The example configuration above demonstrates how to set up the batch_analysis module for two datasets:

  • BATCH_ANALYSIS_PREPROCESSED: Uses a dataset with precomputed PCA in the input AnnData object. It specifies multiple covariates (e.g., sample, donor, assay, sex, disease, self_reported_ethnicity) to test for batch effects, and defines which covariates to permute for significance testing. The number of permutations is set to 1000, and a composite sample key (sample,donor) is used.

  • BATCH_ANALYSIS_UNPROCESSED: Uses a dataset without the necessary PCA information and configures the workflow to perform normalization, highly variable gene selection, and PCA as preprocessing steps. It sets batch and bulk_labels as the composite sample key, and tests covariates such as bulk_labels, batch, and is_cd14_mono for batch effects.

Workflow steps#

The batch_analysis workflow consists of the following steps:

flowchart TD
  A[Preprocessing] --> B[Prepare data]
  B --> C[Theil's U]
  B --> D[Pseudobulk PCA plot]
  B --> E{determine covariates}
  E --> F[PC regression]
  F --> G[Plots]
  1. Preprocessing (optional)

  • Steps: normalize, filter genes, HVG selection, PCA

  • Each preprocessing step is optional and will only be executed if its corresponding key is defined in the configuration. For example, if normalize is defined, normalization and all downstream steps will be performed until PCA; if pca is defined, only PCA will be computed. This allows users to skip preprocessing if their input data is already preprocessed and contains the necessary PCA information for batch PCR analysis.

  • Uses rules from the preprocessing module, with dataset-specific overrides.

  1. Prepare data:

  • Sets sample key for pseudobulk aggregation and PCR analysis based on the configured sample key. The sample key represents the smallest common grouping of a technical effect and the covariate of interest (e.g., batch or donor).

  • Aggregates cells into pseudobulk samples using the configured sample key.

  • Recomputes PCA on the pseudobulk data and colors the PCA plots by the configured covariates.

  1. Covariate setup (determine_covariates):

  • Determines which covariates to test and sets up permutation schemes.

  1. Batch PC regression (batch_pcr):

    • Runs principal component regression for each covariate and permutation, computes z-scores.

  2. Collect:

    • Aggregates per-covariate results into a single table.

  3. Plot:

  • Generates barplots and violin plots summarizing PCR and permutation results.
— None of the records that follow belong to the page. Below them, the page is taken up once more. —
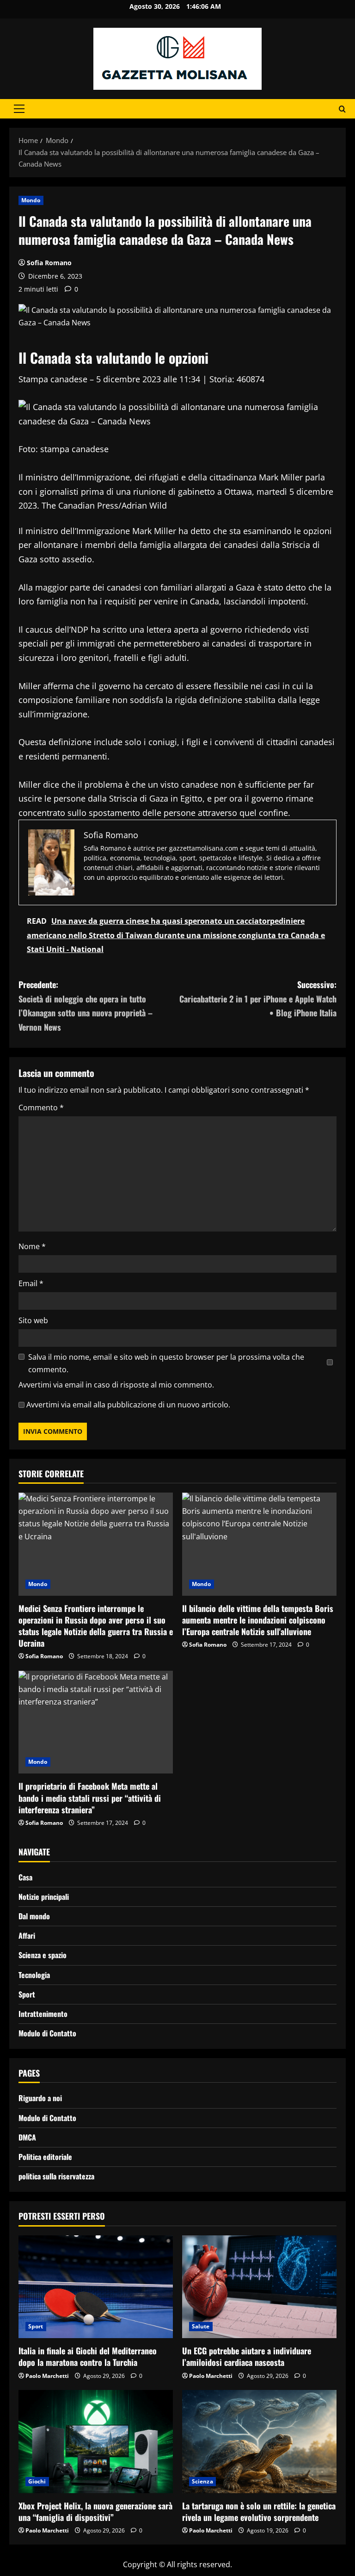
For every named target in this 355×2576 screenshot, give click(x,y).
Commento (41, 1107)
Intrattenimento (42, 2013)
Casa (25, 1877)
  • Generates Theil’s U plots to visualize the association between covariates and principal components.

Output#

Pseudobulk#

  • Pseudobulk AnnData/Zarr output: <output_dir>/batch_analysis/prepare/dataset~<dataset>/file_id~<file_id>/pseudobulks.zarr

  • Pseudobulk PCA plots: <images>/batch_analysis/dataset~<dataset>/file_id~<file_id>/pca_plots

Principal regression analysis#

  • Per-covariate PCR results: <output_dir>/batch_analysis/dataset~<dataset>/file_id~<file_id>/batch_pcr/{covariate}.tsv

  • Aggregated results: <output_dir>/batch_analysis/dataset~<dataset>/file_id~<file_id>/batch_pcr.tsv

  • Plots: <images>/batch_analysis/dataset~<dataset>/file_id~<file_id>/batch_pcr_bar.png, <images>/<dataset>/batch_pcr_violin.png

Each result file contains columns such as:

  • covariate: tested covariate

  • pcr: PCR score

  • permuted: whether the score is from a permutation

  • n_covariates: number of unique values in the covariate

  • z_score: z-score of observed PCR vs. permutations

Theil’s U#

  • Results: <images>/batch_analysis/dataset~<dataset>/file_id~<file_id>/theils_u.tsv

  • Plots: <images>/batch_analysis/dataset~<dataset>/file_id~<file_id>/theils_u_heatmap.png

Testing#

Activate the snakemake environment and run the test workflow:

conda activate snakemake
bash test/run_test.sh -n

This test requires precomputed objects from the preprocessing tests. See the preprocessing module for more details.